Yes I’m well aware that they still make Furbys and anyone can buy them online for $70. I’m just saying that they aren’t a swing issue anymore. Nothing is.

Please don’t think I missed the fact that the statement’s I just referenced made up only a tiny portion of an 11 minute video. The segment was 2.5 minutes 90’s nostalgia and 8.5 minutes of something I like to call “outrage porn”.

I think of pornography as media which produces strong feelings but which is “utterly without redeeming social value.” In other words, the rest of the segment was just a random series of images and anecdotes curated to induce a feeling of galvanizing excitement in a FOX news audience. Then, as is tradition, Laura’s pay masters tacked some trite bullshit onto the end of the piece to help the audience forgive itself for wasting it’s life:

“There is something slipping away in this country, and it’s not about race or ethnicity. It’s what was once a common understanding by both parties that American citizenship is a privilege, and one that at a minimum requires respect for the rule of law and loyalty to our constitution.”

If you think the above counts as a thesis statement for the rest of the video, I have some ocean-front property in Florida to sell you. (Which will soon be under water.)

I don’t advocate banning pornography outright, but I admit it has a dangerous property. If you are “into” a particular genre of pornography you don’t get “out of it” by seeing it more. Nobody ever says “I’ve already seen 400 deep-fakes of Sarah Palin, I don’t care if I ever see another.” Constantly watching the same genre or pornography actually makes you less sensitive to quality, and more sensitive to the quantity and intensity of the stimulus.

This isn’t my thing either. I’m more into neoclassical sculptures of naiads.

These pornographic images of illegal aliens climbing the border walls and committing crimes, alter the brains of FOX viewers and make them hungry for more. At first, they just need to see an illegal immigrant cash a social security check. After, a year of 24/7 FOX news coverage, they need harder stuff. They need slightly darkened mugshots of illegal aliens who have murdered police officers, and they need the police officer to be a married veteran, and they to see need it for 10 minutes.

It’s not about hate. They just NEED it. Do you understand me? There’s a place for amusement, but things have gotten out of hand, and I think these people would do well to cut their porn consumption and find an active hobby. Perhaps cycling or BJJ. It’s not a big sacrifice, FOX will only be more stimulating when they come back to it later.

Endless bombardment with porn increases desire but leads to desensitization. This sculpture does nothing for a FOX news viewer.
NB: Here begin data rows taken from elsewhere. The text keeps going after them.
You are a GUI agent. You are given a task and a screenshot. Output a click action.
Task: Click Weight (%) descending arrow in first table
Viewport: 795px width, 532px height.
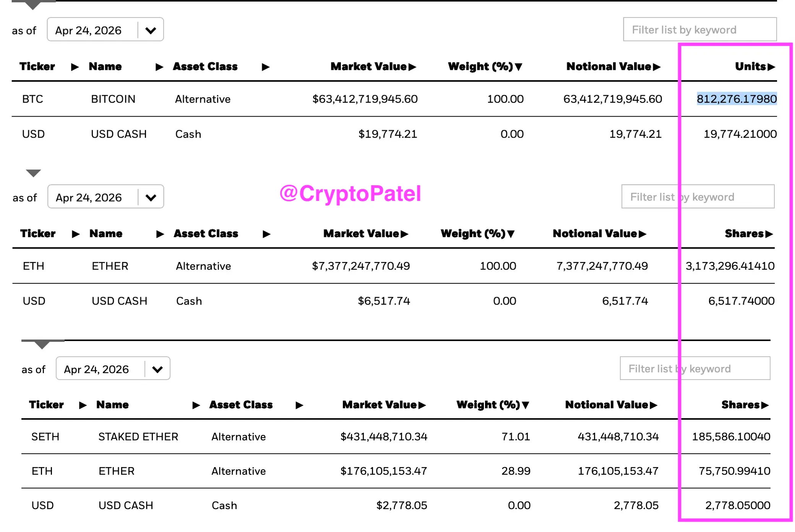pos(519,67)
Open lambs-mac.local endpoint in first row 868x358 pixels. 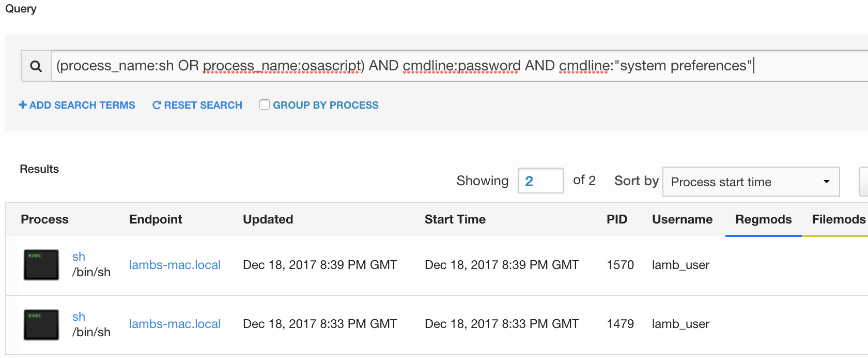(x=175, y=265)
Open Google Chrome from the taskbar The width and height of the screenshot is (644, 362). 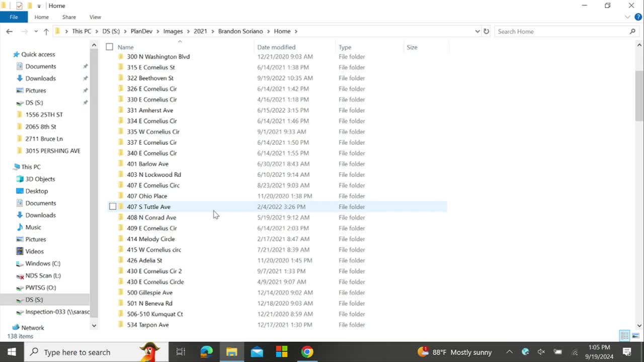(307, 352)
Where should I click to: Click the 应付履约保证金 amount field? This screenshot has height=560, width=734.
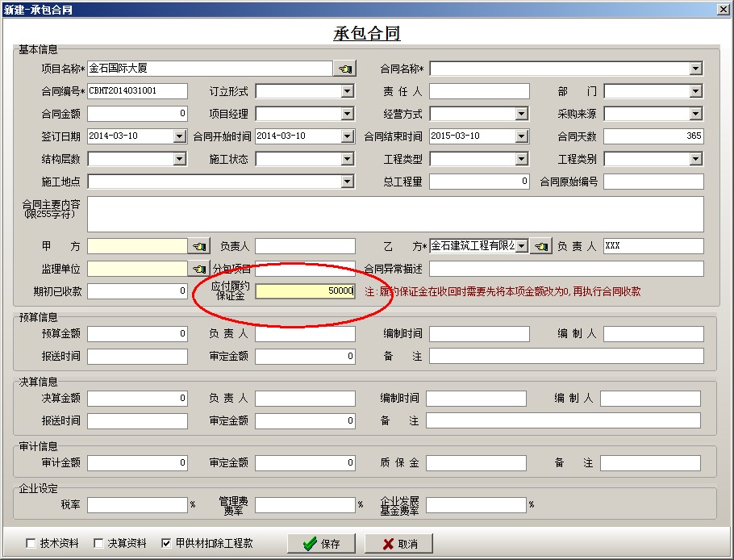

I’m a free speech absolutist. I don’t support hate speech bans, but I do think pure obscenity (as defined by the supreme court) is a special case because it’s doesn’t have any semantic content. I’d support regulations that treated purely pornographic portrayals of divisive issues as if they were obscene and required parental warnings before segments like the one Laura Ingram presented. As for Laura herself, I don’t wish her any harm. I’d love to see her take a year off, drive her beloved Minivan through the beautiful wilderness of this great land, and discover herself. There’s no telling what she’d say if given the capacity to form her own opinions.

Your soul’s out there Laura. Go and claim it!